The objective of the current study is to estimate the overall and age- and sex-specific incidence rates of HZ among immunocompetent US adults in 2011 following availability of a vaccine. This retrospective, observational cohort study was conducted using administrative claims data from two Truven Health MarketScan® Research Databases – the Commercial Claims and Encounters and the Medicare Supplemental and Coordination of Benefits—for the period January 1, 2011 through December 31, 2011. Both databases include complete longitudinal records of inpatient services, outpatient services, long-term care, and prescription drug claims covered under a variety of fee-for-service and managed care health plans, including exclusive provider organizations, preferred provider organizations, point of service plans, indemnity plans, and health maintenance organizations. The MarketScan Research database records are de-identified and compliant with US patient confidentiality requirements, including the Health Insurance Portability and Accountability Act 1996. Permissions were not needed to utilize these data. Since this study used only de-identified patient records and did not involve the collection, use, or transmittal of individually identifiable data, Institutional Review Board approval was not necessary. Patients with and without HZ (International Classification of Diseases, Ninth Revision, Clinical Modification [ICD-9-CM] diagnosis code 053.xx), enrolled as of January 1, 2011, having no claims for HZ or evidence of receiving shingles vaccination in the 90 days prior to January 1, 2011, and meeting criteria for immunocompetent status were included.
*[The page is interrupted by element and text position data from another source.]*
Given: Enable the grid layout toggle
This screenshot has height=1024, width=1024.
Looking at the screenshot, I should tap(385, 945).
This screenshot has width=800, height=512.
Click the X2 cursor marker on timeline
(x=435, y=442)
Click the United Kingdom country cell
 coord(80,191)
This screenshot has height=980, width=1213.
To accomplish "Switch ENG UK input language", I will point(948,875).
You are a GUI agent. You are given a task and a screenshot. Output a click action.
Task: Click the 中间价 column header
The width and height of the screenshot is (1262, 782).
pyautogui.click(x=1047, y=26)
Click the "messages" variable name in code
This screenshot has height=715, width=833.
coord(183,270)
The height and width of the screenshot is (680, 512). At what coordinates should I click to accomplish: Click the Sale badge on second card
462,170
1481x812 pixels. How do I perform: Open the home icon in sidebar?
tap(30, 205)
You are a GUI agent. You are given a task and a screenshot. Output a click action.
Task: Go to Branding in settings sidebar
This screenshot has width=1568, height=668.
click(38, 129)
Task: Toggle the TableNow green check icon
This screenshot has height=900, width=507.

A series of selected ICD-9-CM diagnoses, procedures and treatment criteria, informed by the Centers for Disease Control and Prevention  were used to determine the immunocompetent status of each patient. Patients were excluded if they had ICD-9-CM diagnosis or procedure codes for hematologic malignancy, solid tumor malignancy, human immunodeficiency virus, chronic renal failure, nephrotic syndrome, and other select immunocompromising conditions. Patients were also excluded if they had evidence of organ transplantation, procedures indicating injection or infusion of cancer chemotherapeutic substance, immunotherapy as antineoplastic agent, poisoning by antineoplastic and immunosuppressive drugs, or treatment with chemotherapy, radiation therapy, corticosteroids, tumor necrosis factor inhibitors, protease inhibitors, reverse transcriptase inhibitors, azathioprine, cyclosporine, or tacrolimus.